石垣島平得大俣地区に建設される陸上自衛隊駐屯地の新たなゲートが開南地区の民家に近接しているとして住民が反発している件で、沖縄防衛局はゲート位置を再検討する方針を固めた。7日の市議会一般質問で知念永一郎総務部長が報告した。
ゲート位置を巡っては、防衛局が11月2日に市と4地区の公民館長らを対象にした説明会を開催したが、公民館長らは退席した経緯がある。その後の意見交換で、中山義隆市長がゲート位置を民家から離れた場所に変更できないか打診していた。
市が同5日付文書で防衛局に再度、4地区対象の説明会開催を求めたところ、防衛局は24日付文書で、ゲート位置について「今後、さまざまな観点から検討していく。4地区への説明は、検証ののちに改めて市と調整したい」と回答した。市は同25日付文書で、4地区に防衛局の意向を伝えた。
知念部長は「防衛省には市民の不安が招来されないよう、このような情報は事前に公表するなど、適切に対応するよう申し入れている」と述べた。
この件で質問した長浜信夫氏は、11月2日の説明会について「住民を分断するような単なるセレモニー的な説明会で、都合よく、公民館の代表者だけに説明責任を押し付けた」と批判した。
八重山防衛協会が防衛省が八重山への海上自衛隊誘致を要請したことについて長浜氏は「市長は要請と関係ないようなニュアンスの報道がされているが、防衛協会の顧問だ。全く言い逃れにしか聞こえない」と中山市長を追及した。
中山市長は「防衛協会で行動しているもので、石垣市が動いているものではない」と改めて要請活動への関与を否定。

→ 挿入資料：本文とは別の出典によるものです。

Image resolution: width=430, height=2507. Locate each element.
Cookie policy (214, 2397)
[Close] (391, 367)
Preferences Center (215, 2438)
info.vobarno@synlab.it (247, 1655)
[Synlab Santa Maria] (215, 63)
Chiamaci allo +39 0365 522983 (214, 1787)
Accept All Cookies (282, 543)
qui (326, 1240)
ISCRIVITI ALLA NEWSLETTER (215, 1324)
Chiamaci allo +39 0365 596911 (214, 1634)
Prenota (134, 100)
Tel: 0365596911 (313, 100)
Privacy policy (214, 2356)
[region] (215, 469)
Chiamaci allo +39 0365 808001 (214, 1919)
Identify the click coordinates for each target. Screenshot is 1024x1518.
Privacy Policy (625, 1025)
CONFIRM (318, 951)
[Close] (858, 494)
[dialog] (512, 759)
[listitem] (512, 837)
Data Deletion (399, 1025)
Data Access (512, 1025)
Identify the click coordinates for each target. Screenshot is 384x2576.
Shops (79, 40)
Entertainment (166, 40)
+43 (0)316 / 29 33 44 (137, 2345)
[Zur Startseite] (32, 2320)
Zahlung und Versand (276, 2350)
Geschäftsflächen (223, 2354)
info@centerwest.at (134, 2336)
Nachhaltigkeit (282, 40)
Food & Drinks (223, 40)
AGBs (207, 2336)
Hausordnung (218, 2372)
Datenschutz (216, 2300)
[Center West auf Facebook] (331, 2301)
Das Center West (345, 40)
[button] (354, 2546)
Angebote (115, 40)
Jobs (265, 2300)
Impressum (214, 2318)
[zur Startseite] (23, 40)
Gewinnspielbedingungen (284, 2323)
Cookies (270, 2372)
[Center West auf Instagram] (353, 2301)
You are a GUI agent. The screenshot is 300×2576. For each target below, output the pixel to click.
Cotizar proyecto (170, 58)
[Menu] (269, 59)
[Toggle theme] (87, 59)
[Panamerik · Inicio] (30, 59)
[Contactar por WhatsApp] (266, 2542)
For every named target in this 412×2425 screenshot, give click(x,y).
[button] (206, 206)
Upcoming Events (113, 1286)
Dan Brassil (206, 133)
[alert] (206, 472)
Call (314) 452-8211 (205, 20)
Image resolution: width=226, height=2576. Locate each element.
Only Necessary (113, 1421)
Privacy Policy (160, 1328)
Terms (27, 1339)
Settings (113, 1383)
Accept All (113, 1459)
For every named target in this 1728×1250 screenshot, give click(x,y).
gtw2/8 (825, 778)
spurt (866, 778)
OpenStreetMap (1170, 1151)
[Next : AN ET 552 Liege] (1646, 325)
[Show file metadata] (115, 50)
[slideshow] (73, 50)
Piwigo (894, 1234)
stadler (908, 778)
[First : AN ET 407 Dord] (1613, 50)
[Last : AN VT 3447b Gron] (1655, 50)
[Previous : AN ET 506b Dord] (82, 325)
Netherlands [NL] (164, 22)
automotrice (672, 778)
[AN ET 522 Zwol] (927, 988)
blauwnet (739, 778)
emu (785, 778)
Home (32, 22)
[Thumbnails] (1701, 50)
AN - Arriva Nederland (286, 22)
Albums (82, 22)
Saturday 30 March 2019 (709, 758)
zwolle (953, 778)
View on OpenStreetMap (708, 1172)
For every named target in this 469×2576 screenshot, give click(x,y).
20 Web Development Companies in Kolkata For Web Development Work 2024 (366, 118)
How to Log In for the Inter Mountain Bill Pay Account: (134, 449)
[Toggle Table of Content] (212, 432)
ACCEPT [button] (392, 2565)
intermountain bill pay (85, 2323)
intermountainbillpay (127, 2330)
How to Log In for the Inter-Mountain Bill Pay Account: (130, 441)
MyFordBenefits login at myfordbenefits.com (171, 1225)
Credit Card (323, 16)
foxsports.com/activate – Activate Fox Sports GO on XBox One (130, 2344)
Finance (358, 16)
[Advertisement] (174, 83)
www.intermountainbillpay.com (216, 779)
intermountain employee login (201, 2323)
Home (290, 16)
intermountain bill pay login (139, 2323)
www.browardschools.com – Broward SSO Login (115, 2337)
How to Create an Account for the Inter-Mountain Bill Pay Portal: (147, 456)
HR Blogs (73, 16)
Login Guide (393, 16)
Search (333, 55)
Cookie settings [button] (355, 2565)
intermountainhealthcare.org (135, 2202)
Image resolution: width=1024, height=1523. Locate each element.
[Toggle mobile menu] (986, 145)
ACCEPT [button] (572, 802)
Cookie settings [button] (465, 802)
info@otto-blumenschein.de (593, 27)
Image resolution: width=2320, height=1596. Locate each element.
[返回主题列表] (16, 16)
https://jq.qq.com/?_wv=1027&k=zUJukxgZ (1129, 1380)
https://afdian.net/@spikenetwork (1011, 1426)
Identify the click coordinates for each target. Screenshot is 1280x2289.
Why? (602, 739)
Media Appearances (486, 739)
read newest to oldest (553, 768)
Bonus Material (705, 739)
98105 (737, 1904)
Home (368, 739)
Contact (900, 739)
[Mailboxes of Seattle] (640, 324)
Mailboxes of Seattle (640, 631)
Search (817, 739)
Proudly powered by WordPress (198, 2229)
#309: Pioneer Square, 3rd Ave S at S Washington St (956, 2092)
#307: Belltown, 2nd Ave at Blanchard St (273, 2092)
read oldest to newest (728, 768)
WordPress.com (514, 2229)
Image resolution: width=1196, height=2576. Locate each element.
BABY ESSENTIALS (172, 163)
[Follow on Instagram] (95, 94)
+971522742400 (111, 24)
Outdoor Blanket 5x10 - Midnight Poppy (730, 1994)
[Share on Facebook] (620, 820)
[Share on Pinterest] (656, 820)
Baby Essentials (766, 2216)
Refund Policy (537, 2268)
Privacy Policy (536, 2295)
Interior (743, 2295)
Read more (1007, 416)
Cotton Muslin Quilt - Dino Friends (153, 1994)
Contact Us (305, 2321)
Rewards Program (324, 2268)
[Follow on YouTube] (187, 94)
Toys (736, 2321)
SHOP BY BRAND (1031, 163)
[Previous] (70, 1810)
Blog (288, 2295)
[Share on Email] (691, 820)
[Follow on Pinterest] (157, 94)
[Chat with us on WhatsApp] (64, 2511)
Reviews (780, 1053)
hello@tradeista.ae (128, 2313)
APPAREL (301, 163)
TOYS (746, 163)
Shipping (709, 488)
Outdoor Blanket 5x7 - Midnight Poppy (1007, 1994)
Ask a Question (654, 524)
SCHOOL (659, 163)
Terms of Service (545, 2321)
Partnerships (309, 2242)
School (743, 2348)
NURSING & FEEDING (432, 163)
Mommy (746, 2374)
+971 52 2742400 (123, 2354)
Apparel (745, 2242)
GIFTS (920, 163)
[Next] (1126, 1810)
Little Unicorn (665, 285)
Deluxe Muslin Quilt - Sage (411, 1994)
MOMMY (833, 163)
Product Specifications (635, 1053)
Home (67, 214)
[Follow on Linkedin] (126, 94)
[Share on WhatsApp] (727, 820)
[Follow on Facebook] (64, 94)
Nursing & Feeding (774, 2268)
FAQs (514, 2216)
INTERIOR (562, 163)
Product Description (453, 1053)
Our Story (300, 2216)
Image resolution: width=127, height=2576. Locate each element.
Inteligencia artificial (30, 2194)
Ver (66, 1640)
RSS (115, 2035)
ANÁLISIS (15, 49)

「海自が必要かどうかは国の専権事項なので、意見を聞かせていただいた上で市長として判断をする。誤解されているかも知れないが『国の専権事項だから国がやることに市長がもろ手を挙げて賛成する』ということはない」と強調した。
長浜氏は「戦争につながるいかなる基地建設にも断固反対する。市長の言い訳がましい答弁は、私からすれば詭弁だ」と批判した。